The original Voting Rights Bill passed in 1965 in response to Selma and required Southern states to get approval from the Federal government before making any changes to local and state voting practices. For over five decades Congress routinely reauthorized this law, thereby protecting the right of all citizens regardless of race or ethnicity, to vote. However, in 2013, the U.S. Supreme Court struck down the Voting Rights Act when Congress did not renew it. Since then, many states throughout the country have sought to suppress the rights of citizens, particularly citizens of color, to vote. This process of suppressing citizens’ right to vote has accelerated since the propagation of Donald Trump’s “Big Lie” claiming he lost the presidency due to voter fraud, a claim that has been repeatedly struck down in over 50 court cases across the country. This week the Senate Democrats sought and failed to pass a change to Senate rules regarding the filibuster, which would have allowed a new Voting Rights bill to pass. When I heard about the Senate vote, I thought of Joanne. Bland. 

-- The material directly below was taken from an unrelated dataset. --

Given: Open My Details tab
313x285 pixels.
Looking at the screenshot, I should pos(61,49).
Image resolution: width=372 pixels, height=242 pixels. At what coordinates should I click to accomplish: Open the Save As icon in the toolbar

However, lest we think that the only Southern state governments are suppressing the vote, since 2020 my own state of Pennsylvania has made some of the most egregious attempts to suppress the vote. According to Democracy Docket there have been 25 cases filed just in Pennsylvania challenging the 2020 election, and all were dismissed. The Republican-controlled State Senate and House passed a bill that would enable the legislature to overthrow the vote count and declare their preferred candidate the winner. Fortunately, the Democratic governor vetoed it. Meanwhile, Pennsylvania’s outgoing Senator, Pat Toomey, wrote an op-ed opposing the need for a voting rights bill, saying that the number of Black and Brown voters has increased in recent elections. Toomey chose not to mention that many of the laws passed in Southern states like Alabama and Georgia have made it more difficult for those same Black Brown people to vote in the future by removing voting sites in communities of color. It’s as if Toomey was saying too many Black and Brown are voting, so we are going to have to make it harder for them.

Joanne Bland still leads tours like the one I went on years ago. I have wondered what she thinks of these developments. How must she feel about the fact that the struggle she entered at age 14 and won, is now being pushed back by a group of mostly white male Republicans who will do anything, including subverting the most basic principle of democracy, to undermine the right of citizens of all races to elect who will govern and represent them?  I am only two years younger than Joanne, and yet in my mind, she is an elder of the movement that affirms Black lives still matter. She stands in a long line of ancestors who have fought for freedom and justice for over 400 years and continue that fight today. As a white man born into privilege, it is my ongoing responsibility to join Joanne, and others like her, so that for which she worked and struggled was not and is not in vain.